* **Problem requirements**
Translate into French this sentence from the exchange about state money below: "In what sense then is the money state debt?"

On Sat, 27 Apr 1996, Allin Cottrell wrote:
> On Fri, 26 Apr 1996, Duncan K Foley wrote:
>
> > > What I mean is that the state has, in the absence of a gold
> > > standard, no obligation to redeem its money. In what sense
> > > then is the money state debt?
> >
> > First of all, in an accounting sense. But the state also has to redeem
> > the money when it is offered in payment of someone's tax liability.
>
> Is the second point not also "in an accounting sense"? My tax liability
> represents a debt owed to the state; it is extinguished by my handing
> over money, i.e. by the cancellation of a debt owed me by the state --
> from an accounting point of view. But this doesn't represent a true
> constraint on the issue of state money, since if the state issues more
> money, and if this ends up reducing the exchange-value of money, my tax
> liability is simply adjusted upward accordingly.

* **Provided material**
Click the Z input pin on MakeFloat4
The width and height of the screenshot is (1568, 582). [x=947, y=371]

* **Expected output**
En quel sens, alors, la monnaie est-elle une dette de l'État ?